Nuclear forensicsNuclear physicists prove a Peggy Guggenheim Collection painting is a fake

Published 7 February 2014

For more than forty years now, art experts and researchers have been trying to determine whether a painting in the Peggy Guggenheim Collection in Venice was a genuine painting which the French artist Fernand Leger produced between 1913 and 1914 as part of his “Contraste de Formes” series. Scientists from the Instituto Nazionale di Fisica Nucleare (INFN) in Florence have used, for the first time in the art world, a brand new carbon 14 dating method — the so-called “bomb peak” curve, which measures the presence of C-14 in the atmosphere — to establish that the canvas used in the painting was produced in 1959, and thus could not have been used by Leger, who died in 1955.
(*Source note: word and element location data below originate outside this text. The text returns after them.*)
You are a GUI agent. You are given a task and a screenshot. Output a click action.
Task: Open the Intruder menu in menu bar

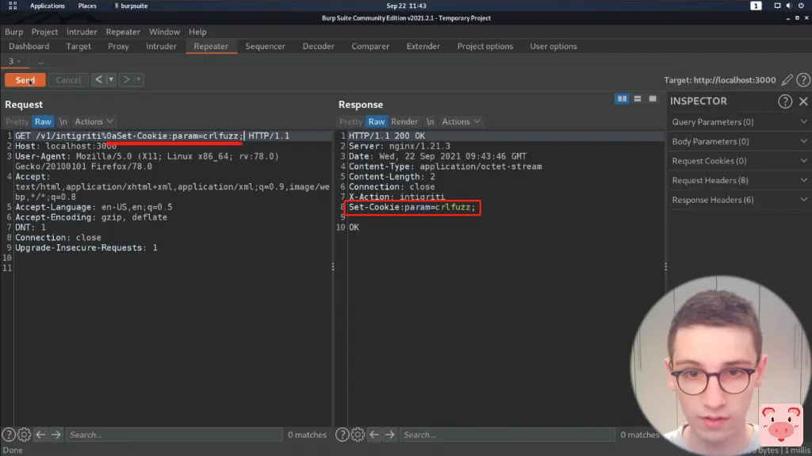[x=82, y=32]
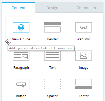Select the Paragraph component icon
Viewport: 105px width, 101px height.
click(21, 56)
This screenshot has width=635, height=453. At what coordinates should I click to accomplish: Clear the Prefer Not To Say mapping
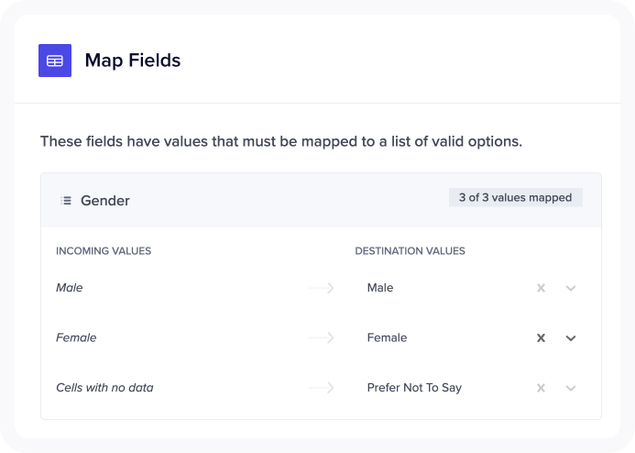click(x=541, y=388)
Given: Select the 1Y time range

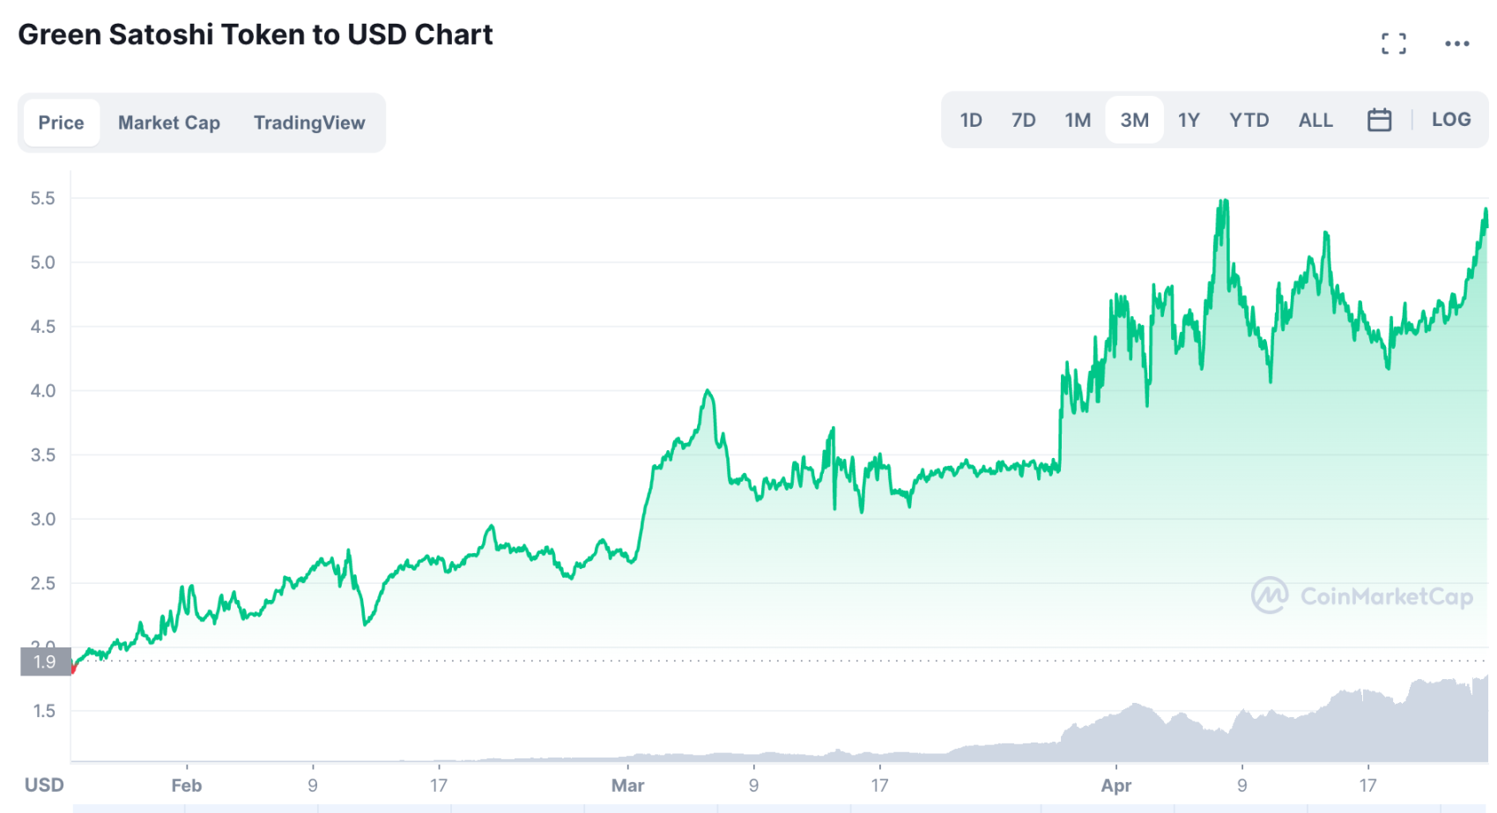Looking at the screenshot, I should [1189, 120].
For more than forty years now, art experts and researchers have been trying to determine whether a painting in the Peggy Guggenheim Collection in Venice was a genuine painting which the French artist Fernand Leger produced between 1913 and 1914 as part of his “Contraste de Formes” series.

Because Leger experts were not sure, the painting had been kept in storage.
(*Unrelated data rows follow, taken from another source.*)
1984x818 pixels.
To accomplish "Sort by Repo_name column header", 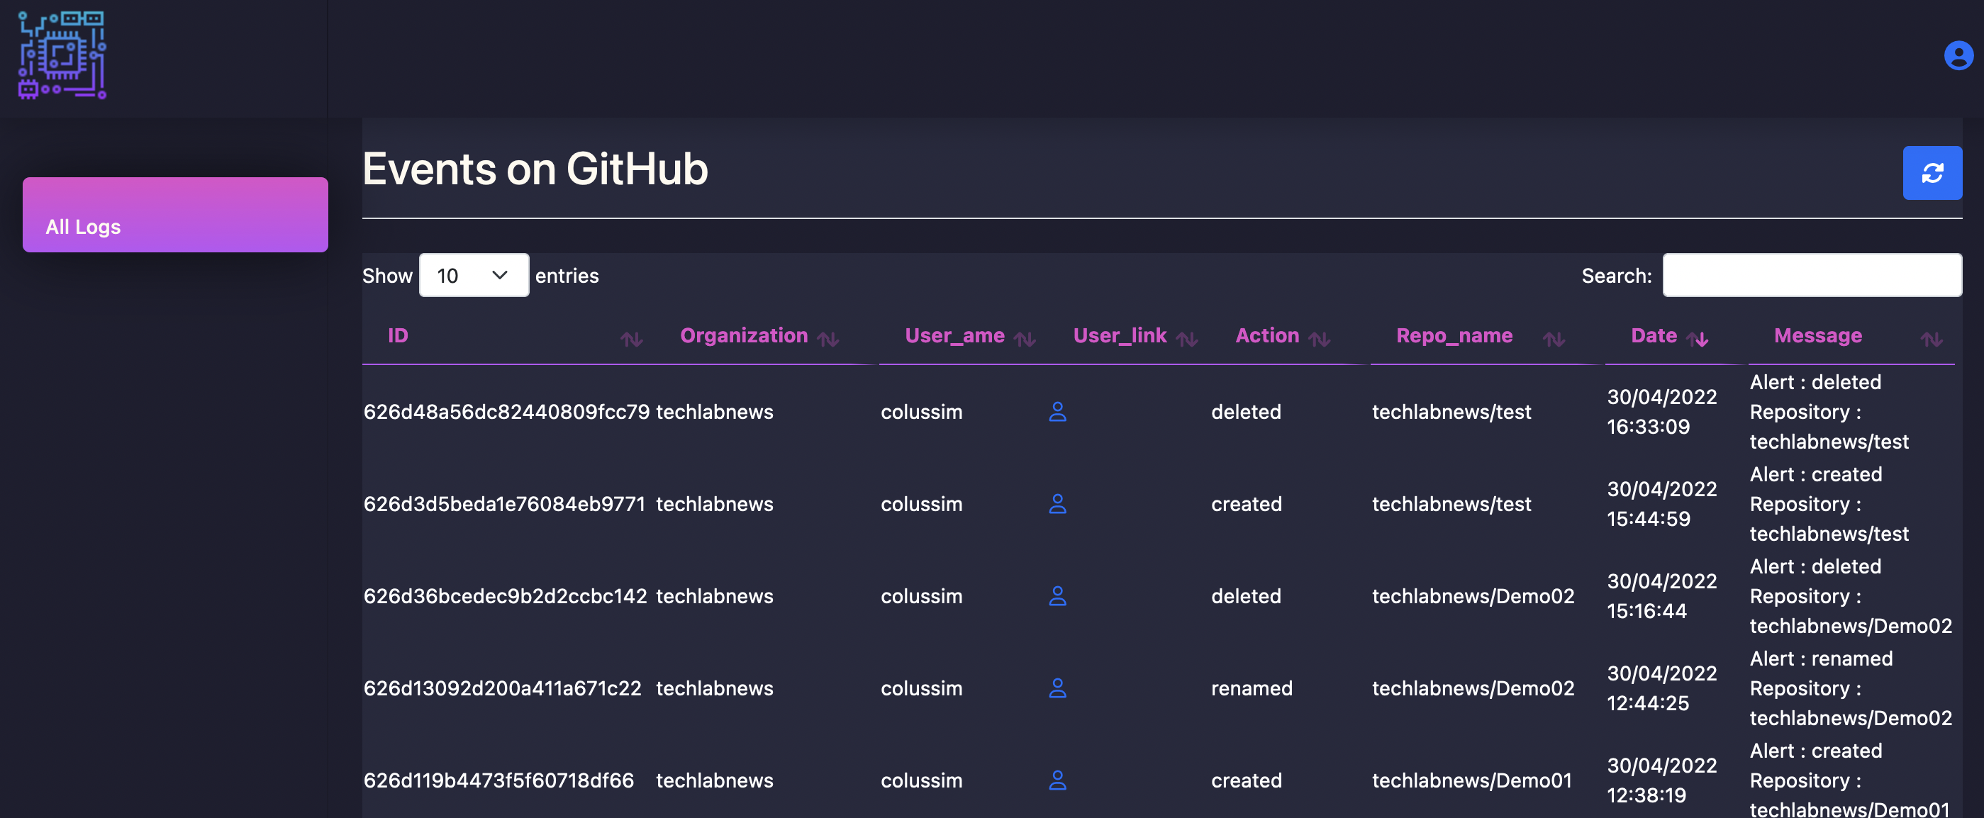I will click(1453, 336).
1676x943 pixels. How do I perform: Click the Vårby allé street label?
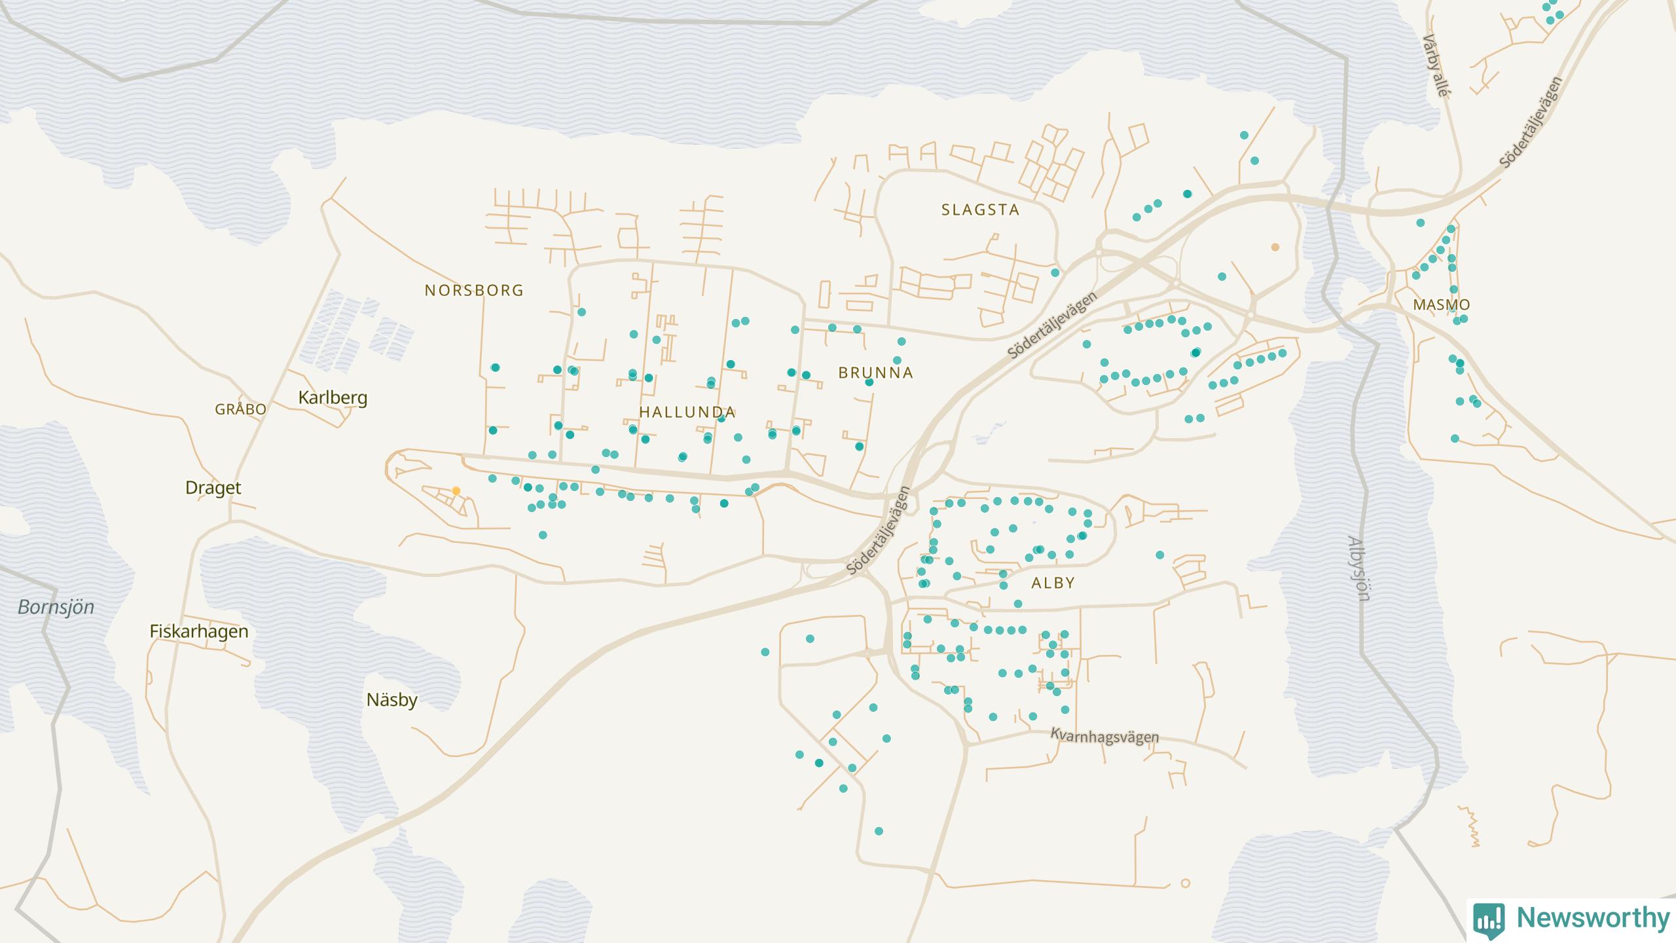1434,65
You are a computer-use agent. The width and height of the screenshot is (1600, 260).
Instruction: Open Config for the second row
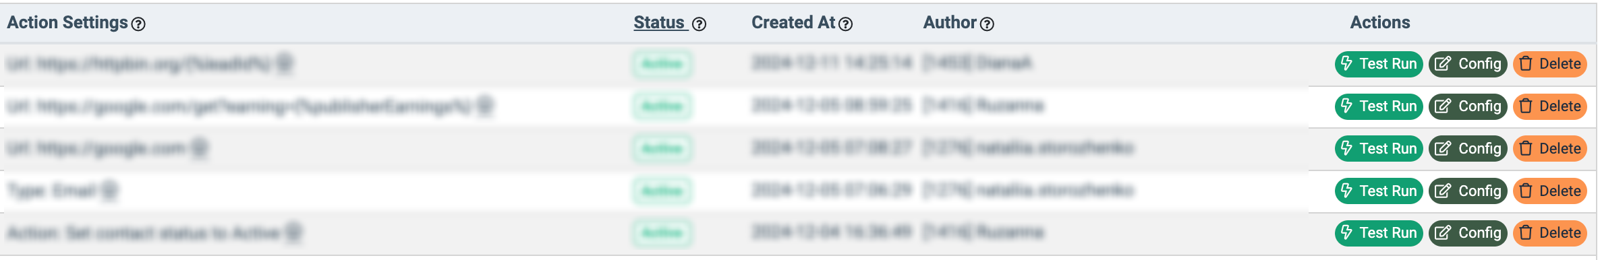(1468, 106)
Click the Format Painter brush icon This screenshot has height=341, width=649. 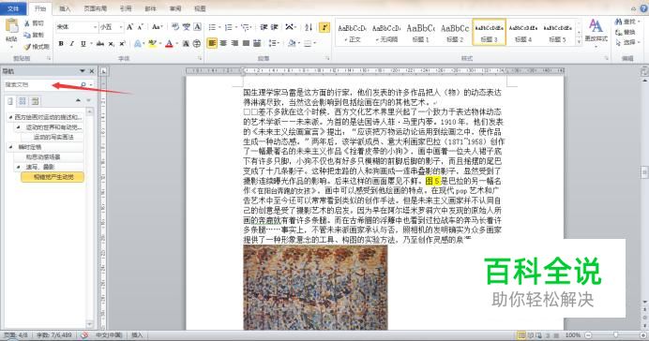point(27,47)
News Daily reports that now, scientists from the Instituto Nazionale di Fisica Nucleare (INFN) in Florence have used, for the first time in the art world, a brand new carbon 14 dating method, the so-called “bomb peak” curve, to ascertain the painting’s provenance.

An INFN release reported that “It is now a certainty that the painting is a fake. The enigma has now been solved.”
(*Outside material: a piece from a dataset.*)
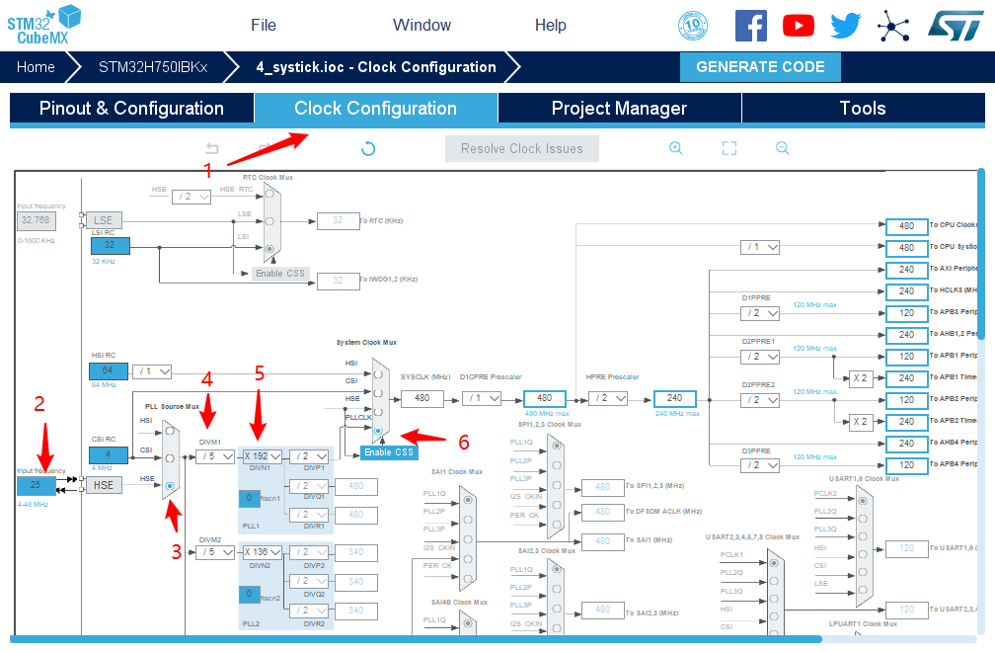The image size is (995, 653).
Task: Click the Twitter bird icon
Action: pos(846,26)
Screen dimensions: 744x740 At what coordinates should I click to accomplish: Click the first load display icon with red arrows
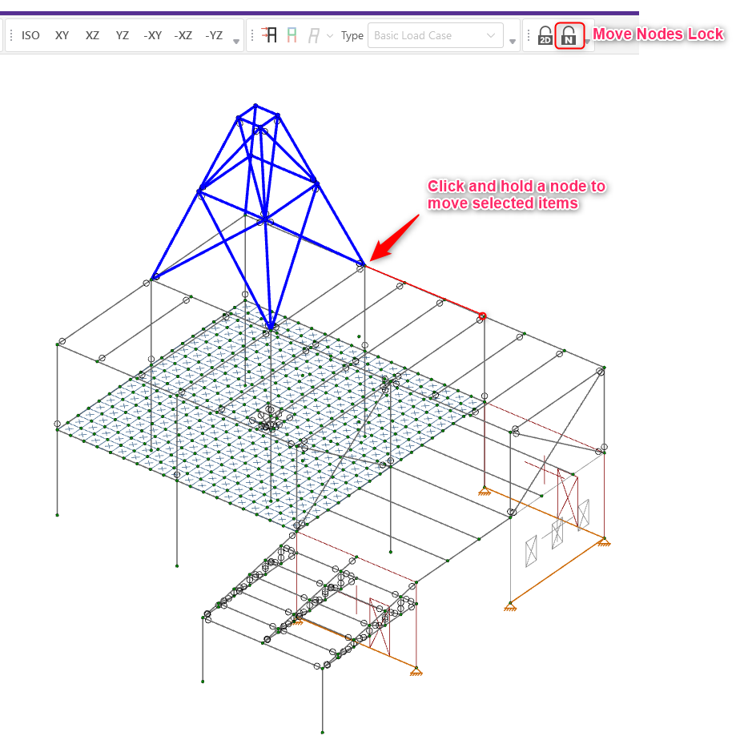270,36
The researchers measured the radiocarbon content in a minute fragment of unpainted canvas of the work, believed to be part of the Contraste de Formes series… then plotted their results against the so-called ‘bomb peak’ curve,” the release noted.

This comparison, used for the first time to ascertain the authenticity of a painting, demonstrated with absolute certainty that the canvas support was produced after 1959, at least four years later than Leger’s death in 1955,” it added.

News Daily notes that the “bomb peak” is based on radiocarbon levels released during a series of nuclear tests conducted during the cold war, after 1955. INFN says that a secondary effect of the series of nuclear tests conducted in the atmosphere by the United States and Russia – joined by France in 1960 and China in 1964 – was the significant increase in the level of radiocarbon (C-14) in the earth’s atmosphere.

The Limited Test Ban Treaty (LTBT), which came into effect in fall 1963, banned nuclear tests in the atmosphere, and as a result the levels of C-14 began to fall.

Scientists call this phenomenon the ‘bomb peak,’” the INFN release said. “Con l’aumentare del radiocarbonio in atmosfera aumentava, conseguentemente e con uguali valori, anche quello di tutti gli organismi viventi, tra cui anche le piante di cotone o lino da cui si realizzano le tele da pittura” (As the level of radiocarbon in the atmosphere increased, it also increased at a corresponding rate in all living organisms, including the cotton and linen plants used to make canvases for artwork).

News Daily says that the Guggenheim Collection sent a small sample from a folded, unpainted edge of the canvas of the painting to the Italian scientists in Florence for analysis using accelerator mass spectrometry. The scientists measured the level of radiocarbon to determine the date of the canvas — based on when the crops used to produce the canvas were harvested — by comparing the level of radiocarbon in the fabric with radiocarbon level during the bomb peak period.

The meticulous analysis established beyond doubt that the canvas for the painting was produced in 1959, four years after Leger’s death in 1955.

Pier Andrea Mando, head of the INFN Florence division, said: “E’ la prima volta che una misura di radiocarbonio viene usata per scoprire un falso pittorico di arte contemporanea, sfruttando il confronto con le concentrazioni atmosferiche di quell’isotopo negli anni del bomb peak” (it was the first time radiocarbon dating has been used to reveal a forgery in contemporary art, by comparing levels of that isotope in the atmosphere during the bomb peak period).